I shifted around again and lay with my head on the floor and my legs on the bed, stretching my arms out above me, eyes on his face. "Why didn’t you bring back the woman from the dead? Or is that a no-no? Wasn’t there anything you could do?"
"I cannot bring things back from the dead." His face went stiff again.
"Why not?"
"When a person or thing dies, the soul leaves. It is hard to bring back something without the soul to occupy it."
I wiggled my legs on the bed. That made sense. I mean you wouldn’t want your lover to come back as a zombie. Well, maybe if you were really sick and didn’t care that their personality was gone. "Why were you trying to stop his death?"
"He died of old age, he was too proud to try and kill himself." The look on his face became even sadder; it made me want to comfort him somehow, just watching the misery in his eyes.
"But there’s more? He couldn’t have just died of old age. Why would you be so sad about it otherwise?" I inched closer to his legs, my feet nearly brushing his shoulder where he leaned against the bed.
"He aged prematurely, overnight it seemed. One day she died and the next he was ready to follow her."
I knew suddenly, that he had loved that master, cared for him. "True love." I breathed and he glanced at me sharply.
"What do you know of love? You’re young, certainly life has not imprinted itself upon you."
I flinched back from the anger in his eyes, written all over his face. Then I got angry myself. Who was he to tell me what I knew or didn’t, what I had felt in my life. "Age has nothing to do with life or love. Just because I’m young doesn’t mean a thing." I stayed still when he leaned closer to me, his cobalt eyes dark.
"And how old are you human? You don’t look a day over fifteen." There was a sneer at the corner of his mouth, and I felt the sudden need to wipe it off.

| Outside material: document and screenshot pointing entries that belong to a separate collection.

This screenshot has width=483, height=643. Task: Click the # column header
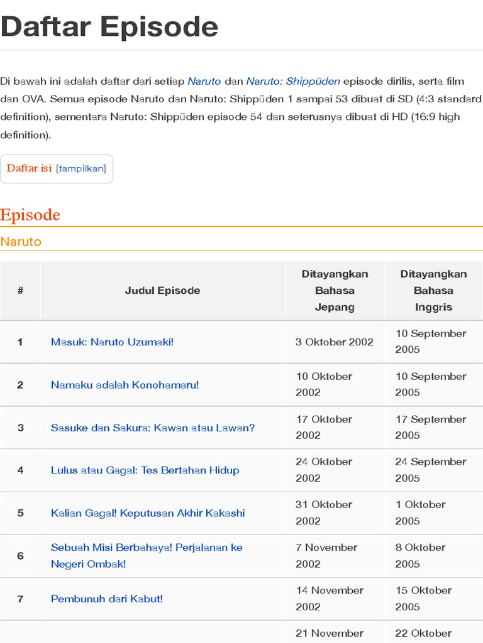tap(20, 291)
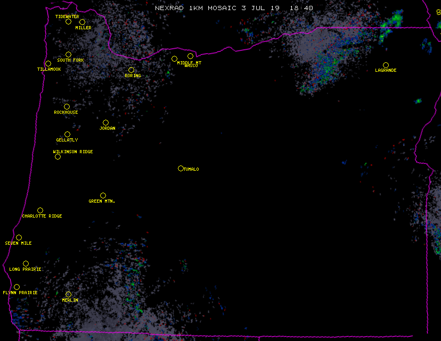Select the Jordan station circle marker
Viewport: 441px width, 341px height.
[105, 122]
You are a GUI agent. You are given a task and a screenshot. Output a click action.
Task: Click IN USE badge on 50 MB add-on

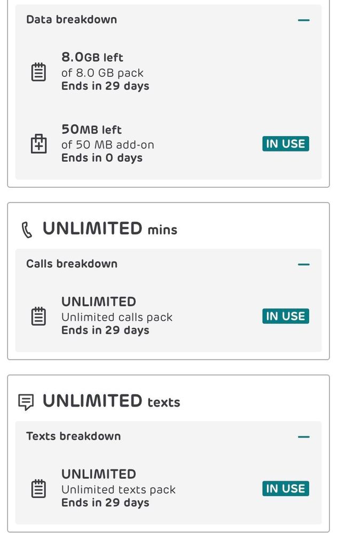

"I’m twenty-two if you must know, and how old are you?" I sat up and leaned towards him, trying not to be afraid of him. But he was so big, so much taller than me, and not just by height, it seemed. It was like he out-weighed me with sheer presence. I blamed it on him being a Djinni.
"I am older then the sands of the deserts, older then the oceans, I am older then time."
"That’s... pretty old. You’ve held up well I think." He gave me a look, and if I hadn’t known better, I would almost have bet my life that he was about to roll his eyes. But he didn’t, he merely continued to look at me, and his gaze seemed to grow heavier, as if he were trying to peer inside my skull.
"You’re a very strange human." He said finally, relaxing back against the bed once more.
"Well, you’re a very strange Djinni, so we’re even." I settled back down on the floor and grinned up at him, and he almost smiled back, it was progress, of a sort.
I wound up switching back to lying on the bed. The floor had been comfortable, but I felt the need to be on higher ground then my large Djinni friend. He didn’t seem to mind. I got the feeling that many of his masters felt uncomfortable around him, striving to put themselves on higher footing in one way or another.
He still sat at the end of the bed, though I had taken the remote and hidden it. I didn’t think TV would be good for him. It might teach him bad things about the humans of today. So, for a time we sat in silence. His profile was to me, so I spent most of that silent time looking at him. I’d never really thought about males in this strange light before, well, I had, but I don’t think I’d ever meant it. Something about my Djinni, he was beautiful, in a tall, refined, Djinni kind of way, different. My Djinni, I liked the sound of that. And briefly, I wondered if I could wish for him, to keep him.
Even if I had been able to think of something to wish for that I didn’t already have, I would have wanted to keep him. Despite his arrogance.